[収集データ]
● ● ● ● ● ● ●

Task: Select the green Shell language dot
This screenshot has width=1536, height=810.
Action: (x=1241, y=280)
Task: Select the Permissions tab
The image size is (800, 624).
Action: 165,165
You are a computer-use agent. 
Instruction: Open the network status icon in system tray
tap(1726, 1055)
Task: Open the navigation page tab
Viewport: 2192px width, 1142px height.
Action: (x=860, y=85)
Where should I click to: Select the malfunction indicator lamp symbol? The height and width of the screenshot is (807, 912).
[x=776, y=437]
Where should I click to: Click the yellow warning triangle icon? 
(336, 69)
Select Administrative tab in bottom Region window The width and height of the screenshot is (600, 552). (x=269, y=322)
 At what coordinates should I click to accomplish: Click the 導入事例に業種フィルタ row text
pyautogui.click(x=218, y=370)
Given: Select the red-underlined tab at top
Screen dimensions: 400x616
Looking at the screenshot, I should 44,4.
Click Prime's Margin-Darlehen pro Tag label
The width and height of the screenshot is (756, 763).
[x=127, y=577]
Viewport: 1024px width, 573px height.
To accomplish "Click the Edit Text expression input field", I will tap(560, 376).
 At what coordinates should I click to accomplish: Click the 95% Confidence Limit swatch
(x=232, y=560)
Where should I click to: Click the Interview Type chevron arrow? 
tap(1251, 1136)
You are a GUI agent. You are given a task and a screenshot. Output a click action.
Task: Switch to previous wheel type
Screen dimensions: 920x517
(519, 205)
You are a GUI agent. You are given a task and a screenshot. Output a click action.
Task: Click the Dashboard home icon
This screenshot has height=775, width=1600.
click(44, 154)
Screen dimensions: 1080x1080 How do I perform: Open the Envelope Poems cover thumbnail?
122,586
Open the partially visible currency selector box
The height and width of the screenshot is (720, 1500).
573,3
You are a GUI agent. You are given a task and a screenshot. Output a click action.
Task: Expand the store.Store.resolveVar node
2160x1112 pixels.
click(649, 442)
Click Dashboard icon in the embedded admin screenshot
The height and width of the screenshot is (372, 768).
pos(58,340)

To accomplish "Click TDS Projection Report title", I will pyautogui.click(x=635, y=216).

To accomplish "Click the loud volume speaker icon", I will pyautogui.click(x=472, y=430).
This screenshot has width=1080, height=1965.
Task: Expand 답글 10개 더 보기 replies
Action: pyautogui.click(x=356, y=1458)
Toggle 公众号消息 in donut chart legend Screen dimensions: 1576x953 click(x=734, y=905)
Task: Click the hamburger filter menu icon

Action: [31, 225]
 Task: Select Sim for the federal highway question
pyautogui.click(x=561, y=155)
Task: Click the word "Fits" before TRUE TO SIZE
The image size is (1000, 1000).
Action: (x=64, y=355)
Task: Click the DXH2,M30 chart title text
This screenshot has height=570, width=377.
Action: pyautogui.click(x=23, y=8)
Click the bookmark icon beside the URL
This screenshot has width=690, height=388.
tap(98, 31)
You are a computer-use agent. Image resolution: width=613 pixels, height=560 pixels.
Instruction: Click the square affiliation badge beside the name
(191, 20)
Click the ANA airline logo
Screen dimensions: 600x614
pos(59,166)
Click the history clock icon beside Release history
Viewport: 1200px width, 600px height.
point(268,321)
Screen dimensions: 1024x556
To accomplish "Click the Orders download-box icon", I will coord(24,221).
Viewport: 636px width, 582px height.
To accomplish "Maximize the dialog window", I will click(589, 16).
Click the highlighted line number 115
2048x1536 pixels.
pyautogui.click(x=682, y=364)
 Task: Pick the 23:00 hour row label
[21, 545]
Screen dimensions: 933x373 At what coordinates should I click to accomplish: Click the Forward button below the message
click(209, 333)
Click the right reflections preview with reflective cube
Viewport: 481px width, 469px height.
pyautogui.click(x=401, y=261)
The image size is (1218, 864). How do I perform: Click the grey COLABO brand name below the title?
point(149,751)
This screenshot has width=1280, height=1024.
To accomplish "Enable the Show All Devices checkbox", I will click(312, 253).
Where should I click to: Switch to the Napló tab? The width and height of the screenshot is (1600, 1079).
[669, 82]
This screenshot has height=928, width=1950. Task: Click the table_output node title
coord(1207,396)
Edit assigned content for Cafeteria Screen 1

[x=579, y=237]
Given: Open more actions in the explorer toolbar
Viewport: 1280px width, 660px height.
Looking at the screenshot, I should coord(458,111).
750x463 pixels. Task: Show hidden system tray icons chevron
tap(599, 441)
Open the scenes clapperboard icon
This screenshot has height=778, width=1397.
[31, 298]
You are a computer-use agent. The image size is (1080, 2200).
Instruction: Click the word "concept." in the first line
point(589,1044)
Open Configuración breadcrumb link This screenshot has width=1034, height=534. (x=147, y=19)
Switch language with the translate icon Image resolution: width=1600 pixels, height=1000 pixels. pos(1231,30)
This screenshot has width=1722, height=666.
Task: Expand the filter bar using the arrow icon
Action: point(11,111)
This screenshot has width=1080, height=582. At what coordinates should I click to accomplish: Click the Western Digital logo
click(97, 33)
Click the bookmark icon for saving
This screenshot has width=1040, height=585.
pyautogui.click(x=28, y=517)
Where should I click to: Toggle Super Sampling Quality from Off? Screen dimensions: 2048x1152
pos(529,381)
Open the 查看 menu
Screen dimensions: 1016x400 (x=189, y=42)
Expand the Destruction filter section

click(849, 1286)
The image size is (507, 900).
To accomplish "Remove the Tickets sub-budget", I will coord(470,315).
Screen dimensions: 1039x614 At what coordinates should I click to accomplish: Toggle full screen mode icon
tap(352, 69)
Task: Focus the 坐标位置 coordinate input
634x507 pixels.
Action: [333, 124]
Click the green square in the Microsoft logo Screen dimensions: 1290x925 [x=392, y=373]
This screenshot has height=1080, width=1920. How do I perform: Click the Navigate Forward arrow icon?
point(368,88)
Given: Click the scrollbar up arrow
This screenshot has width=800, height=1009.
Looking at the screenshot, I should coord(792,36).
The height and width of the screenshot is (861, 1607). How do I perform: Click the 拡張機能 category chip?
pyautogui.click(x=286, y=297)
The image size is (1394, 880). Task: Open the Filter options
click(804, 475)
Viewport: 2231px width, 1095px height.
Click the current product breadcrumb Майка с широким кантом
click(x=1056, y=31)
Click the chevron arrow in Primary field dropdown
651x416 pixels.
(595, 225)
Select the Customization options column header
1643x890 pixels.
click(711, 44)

● ● ● ● ● ● ●

▶ **課題**:
上の記録をすべて書き直しなさい。「chevron arrow」を「caret」に置き換え、それ以外は一切変えないこと。

▶ **解答**:
Task: Select the green Shell language dot
This screenshot has width=1536, height=810.
Action: (x=1241, y=280)
Task: Select the Permissions tab
The image size is (800, 624).
Action: 165,165
You are a computer-use agent. 
Instruction: Open the network status icon in system tray
tap(1726, 1055)
Task: Open the navigation page tab
Viewport: 2192px width, 1142px height.
Action: (x=860, y=85)
Where should I click to: Select the malfunction indicator lamp symbol? The height and width of the screenshot is (807, 912).
[x=776, y=437]
Where should I click to: Click the yellow warning triangle icon? 
(336, 69)
Select Administrative tab in bottom Region window The width and height of the screenshot is (600, 552). (x=269, y=322)
 At what coordinates should I click to accomplish: Click the 導入事例に業種フィルタ row text
pyautogui.click(x=218, y=370)
Given: Select the red-underlined tab at top
Screen dimensions: 400x616
Looking at the screenshot, I should 44,4.
Click Prime's Margin-Darlehen pro Tag label
The width and height of the screenshot is (756, 763).
[x=127, y=577]
Viewport: 1024px width, 573px height.
To accomplish "Click the Edit Text expression input field", I will tap(560, 376).
 At what coordinates should I click to accomplish: Click the 95% Confidence Limit swatch
(x=232, y=560)
Where should I click to: Click the Interview Type caret? 
tap(1251, 1136)
You are a GUI agent. You are given a task and a screenshot. Output a click action.
Task: Switch to previous wheel type
Screen dimensions: 920x517
(519, 205)
You are a GUI agent. You are given a task and a screenshot. Output a click action.
Task: Click the Dashboard home icon
This screenshot has height=775, width=1600.
click(44, 154)
Screen dimensions: 1080x1080 How do I perform: Open the Envelope Poems cover thumbnail?
122,586
Open the partially visible currency selector box
The height and width of the screenshot is (720, 1500).
573,3
You are a GUI agent. You are given a task and a screenshot. Output a click action.
Task: Expand the store.Store.resolveVar node
2160x1112 pixels.
click(649, 442)
Click Dashboard icon in the embedded admin screenshot
The height and width of the screenshot is (372, 768).
pos(58,340)

To accomplish "Click TDS Projection Report title", I will pyautogui.click(x=635, y=216).

To accomplish "Click the loud volume speaker icon", I will pyautogui.click(x=472, y=430).
This screenshot has width=1080, height=1965.
Task: Expand 답글 10개 더 보기 replies
Action: pyautogui.click(x=356, y=1458)
Toggle 公众号消息 in donut chart legend Screen dimensions: 1576x953 click(x=734, y=905)
Task: Click the hamburger filter menu icon

Action: [31, 225]
 Task: Select Sim for the federal highway question
pyautogui.click(x=561, y=155)
Task: Click the word "Fits" before TRUE TO SIZE
The image size is (1000, 1000).
Action: (x=64, y=355)
Task: Click the DXH2,M30 chart title text
This screenshot has height=570, width=377.
Action: pyautogui.click(x=23, y=8)
Click the bookmark icon beside the URL
This screenshot has width=690, height=388.
tap(98, 31)
You are a computer-use agent. Image resolution: width=613 pixels, height=560 pixels.
Instruction: Click the square affiliation badge beside the name
(191, 20)
Click the ANA airline logo
Screen dimensions: 600x614
pos(59,166)
Click the history clock icon beside Release history
Viewport: 1200px width, 600px height.
point(268,321)
Screen dimensions: 1024x556
To accomplish "Click the Orders download-box icon", I will coord(24,221).
Viewport: 636px width, 582px height.
To accomplish "Maximize the dialog window", I will click(589, 16).
Click the highlighted line number 115
2048x1536 pixels.
pyautogui.click(x=682, y=364)
 Task: Pick the 23:00 hour row label
[21, 545]
Screen dimensions: 933x373 At what coordinates should I click to accomplish: Click the Forward button below the message
click(209, 333)
Click the right reflections preview with reflective cube
Viewport: 481px width, 469px height.
pyautogui.click(x=401, y=261)
The image size is (1218, 864). How do I perform: Click the grey COLABO brand name below the title?
point(149,751)
This screenshot has width=1280, height=1024.
To accomplish "Enable the Show All Devices checkbox", I will click(312, 253).
Where should I click to: Switch to the Napló tab? The width and height of the screenshot is (1600, 1079).
[669, 82]
This screenshot has height=928, width=1950. Task: Click the table_output node title
coord(1207,396)
Edit assigned content for Cafeteria Screen 1

[x=579, y=237]
Given: Open more actions in the explorer toolbar
Viewport: 1280px width, 660px height.
Looking at the screenshot, I should coord(458,111).
750x463 pixels. Task: Show hidden system tray icons chevron
tap(599, 441)
Open the scenes clapperboard icon
This screenshot has height=778, width=1397.
[31, 298]
You are a computer-use agent. The image size is (1080, 2200).
Instruction: Click the word "concept." in the first line
point(589,1044)
Open Configuración breadcrumb link This screenshot has width=1034, height=534. (x=147, y=19)
Switch language with the translate icon Image resolution: width=1600 pixels, height=1000 pixels. pos(1231,30)
This screenshot has width=1722, height=666.
Task: Expand the filter bar using the arrow icon
Action: point(11,111)
This screenshot has width=1080, height=582. At what coordinates should I click to accomplish: Click the Western Digital logo
click(97, 33)
Click the bookmark icon for saving
This screenshot has width=1040, height=585.
pyautogui.click(x=28, y=517)
Where should I click to: Toggle Super Sampling Quality from Off? Screen dimensions: 2048x1152
pos(529,381)
Open the 查看 menu
Screen dimensions: 1016x400 (x=189, y=42)
Expand the Destruction filter section

click(849, 1286)
The image size is (507, 900).
To accomplish "Remove the Tickets sub-budget", I will coord(470,315).
Screen dimensions: 1039x614 At what coordinates should I click to accomplish: Toggle full screen mode icon
tap(352, 69)
Task: Focus the 坐标位置 coordinate input
634x507 pixels.
Action: [333, 124]
Click the green square in the Microsoft logo Screen dimensions: 1290x925 [x=392, y=373]
This screenshot has height=1080, width=1920. How do I perform: Click the Navigate Forward arrow icon?
point(368,88)
Given: Click the scrollbar up arrow
This screenshot has width=800, height=1009.
Looking at the screenshot, I should coord(792,36).
The height and width of the screenshot is (861, 1607). How do I perform: Click the 拡張機能 category chip?
pyautogui.click(x=286, y=297)
The image size is (1394, 880). Task: Open the Filter options
click(804, 475)
Viewport: 2231px width, 1095px height.
Click the current product breadcrumb Майка с широким кантом
click(x=1056, y=31)
Click the caret in Primary field dropdown
651x416 pixels.
(595, 225)
Select the Customization options column header
1643x890 pixels.
click(711, 44)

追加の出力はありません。